** The request **
Copy the items below, changing every "GUI agent" to "screen assistant" and leaving everything else as it is.

** Extracted information **

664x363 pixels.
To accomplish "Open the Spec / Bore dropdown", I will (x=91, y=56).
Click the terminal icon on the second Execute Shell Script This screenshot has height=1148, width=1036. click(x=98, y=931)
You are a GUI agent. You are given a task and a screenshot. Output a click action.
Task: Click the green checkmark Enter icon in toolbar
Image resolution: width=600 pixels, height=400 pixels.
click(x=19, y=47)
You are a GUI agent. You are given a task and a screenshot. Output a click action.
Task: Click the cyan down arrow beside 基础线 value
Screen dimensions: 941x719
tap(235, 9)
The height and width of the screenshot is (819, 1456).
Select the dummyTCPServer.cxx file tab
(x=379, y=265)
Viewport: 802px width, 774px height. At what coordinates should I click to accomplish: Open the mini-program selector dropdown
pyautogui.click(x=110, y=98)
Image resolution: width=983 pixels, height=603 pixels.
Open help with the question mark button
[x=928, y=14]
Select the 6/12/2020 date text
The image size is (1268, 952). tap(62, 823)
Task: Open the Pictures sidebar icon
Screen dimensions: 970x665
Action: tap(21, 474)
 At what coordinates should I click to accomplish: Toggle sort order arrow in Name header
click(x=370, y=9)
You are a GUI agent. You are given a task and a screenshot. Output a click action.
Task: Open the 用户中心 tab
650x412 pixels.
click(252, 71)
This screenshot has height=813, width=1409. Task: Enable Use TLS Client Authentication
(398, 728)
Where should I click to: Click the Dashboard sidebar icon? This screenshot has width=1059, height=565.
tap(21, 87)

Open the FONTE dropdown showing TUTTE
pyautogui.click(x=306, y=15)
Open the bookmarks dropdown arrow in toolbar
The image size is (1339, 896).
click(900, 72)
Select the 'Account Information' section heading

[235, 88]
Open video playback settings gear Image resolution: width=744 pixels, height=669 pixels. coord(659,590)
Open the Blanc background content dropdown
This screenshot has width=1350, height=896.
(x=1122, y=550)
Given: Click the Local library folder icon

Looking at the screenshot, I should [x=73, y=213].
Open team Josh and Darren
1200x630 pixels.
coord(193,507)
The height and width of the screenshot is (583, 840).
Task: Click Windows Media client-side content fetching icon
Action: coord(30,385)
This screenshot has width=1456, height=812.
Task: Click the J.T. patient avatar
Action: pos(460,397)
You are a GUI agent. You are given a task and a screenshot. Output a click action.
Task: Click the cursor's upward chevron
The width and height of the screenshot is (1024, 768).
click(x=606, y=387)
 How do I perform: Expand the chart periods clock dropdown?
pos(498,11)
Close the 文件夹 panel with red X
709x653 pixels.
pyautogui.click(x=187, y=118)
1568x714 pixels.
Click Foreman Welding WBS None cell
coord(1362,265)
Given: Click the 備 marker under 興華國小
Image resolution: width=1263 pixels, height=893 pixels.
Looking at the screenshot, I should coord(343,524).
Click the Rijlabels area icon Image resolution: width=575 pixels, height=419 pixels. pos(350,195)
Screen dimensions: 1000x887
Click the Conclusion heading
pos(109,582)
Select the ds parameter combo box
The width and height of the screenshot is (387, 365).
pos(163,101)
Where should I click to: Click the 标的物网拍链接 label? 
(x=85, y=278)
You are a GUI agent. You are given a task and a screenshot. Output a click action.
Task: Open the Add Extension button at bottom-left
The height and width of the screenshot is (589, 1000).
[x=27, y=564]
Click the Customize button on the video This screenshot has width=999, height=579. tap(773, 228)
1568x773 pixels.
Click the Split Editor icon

** Task solution **
664x363 pixels.
To accomplish "Open the Spec / Bore dropdown", I will (x=91, y=56).
Click the terminal icon on the second Execute Shell Script This screenshot has height=1148, width=1036. click(x=98, y=931)
You are a screen assistant. You are given a task and a screenshot. Output a click action.
Task: Click the green checkmark Enter icon in toolbar
Image resolution: width=600 pixels, height=400 pixels.
click(x=19, y=47)
You are a screen assistant. You are given a task and a screenshot. Output a click action.
Task: Click the cyan down arrow beside 基础线 value
Screen dimensions: 941x719
tap(235, 9)
The height and width of the screenshot is (819, 1456).
Select the dummyTCPServer.cxx file tab
(x=379, y=265)
Viewport: 802px width, 774px height. At what coordinates should I click to accomplish: Open the mini-program selector dropdown
pyautogui.click(x=110, y=98)
Image resolution: width=983 pixels, height=603 pixels.
Open help with the question mark button
[x=928, y=14]
Select the 6/12/2020 date text
The image size is (1268, 952). tap(62, 823)
Task: Open the Pictures sidebar icon
Screen dimensions: 970x665
Action: tap(21, 474)
 At what coordinates should I click to accomplish: Toggle sort order arrow in Name header
click(x=370, y=9)
You are a screen assistant. You are given a task and a screenshot. Output a click action.
Task: Open the 用户中心 tab
650x412 pixels.
click(252, 71)
This screenshot has height=813, width=1409. Task: Enable Use TLS Client Authentication
(398, 728)
Where should I click to: Click the Dashboard sidebar icon? This screenshot has width=1059, height=565.
tap(21, 87)

Open the FONTE dropdown showing TUTTE
pyautogui.click(x=306, y=15)
Open the bookmarks dropdown arrow in toolbar
The image size is (1339, 896).
click(900, 72)
Select the 'Account Information' section heading

[235, 88]
Open video playback settings gear Image resolution: width=744 pixels, height=669 pixels. coord(659,590)
Open the Blanc background content dropdown
This screenshot has width=1350, height=896.
(x=1122, y=550)
Given: Click the Local library folder icon

Looking at the screenshot, I should [x=73, y=213].
Open team Josh and Darren
1200x630 pixels.
coord(193,507)
The height and width of the screenshot is (583, 840).
Task: Click Windows Media client-side content fetching icon
Action: coord(30,385)
This screenshot has width=1456, height=812.
Task: Click the J.T. patient avatar
Action: pos(460,397)
You are a screen assistant. You are given a task and a screenshot. Output a click action.
Task: Click the cursor's upward chevron
The width and height of the screenshot is (1024, 768).
click(x=606, y=387)
 How do I perform: Expand the chart periods clock dropdown?
pos(498,11)
Close the 文件夹 panel with red X
709x653 pixels.
pyautogui.click(x=187, y=118)
1568x714 pixels.
Click Foreman Welding WBS None cell
coord(1362,265)
Given: Click the 備 marker under 興華國小
Image resolution: width=1263 pixels, height=893 pixels.
Looking at the screenshot, I should coord(343,524).
Click the Rijlabels area icon Image resolution: width=575 pixels, height=419 pixels. pos(350,195)
Screen dimensions: 1000x887
Click the Conclusion heading
pos(109,582)
Select the ds parameter combo box
The width and height of the screenshot is (387, 365).
pos(163,101)
Where should I click to: Click the 标的物网拍链接 label? 
(x=85, y=278)
You are a screen assistant. You are given a task and a screenshot. Output a click action.
Task: Open the Add Extension button at bottom-left
The height and width of the screenshot is (589, 1000).
[x=27, y=564]
Click the Customize button on the video This screenshot has width=999, height=579. tap(773, 228)
1568x773 pixels.
Click the Split Editor icon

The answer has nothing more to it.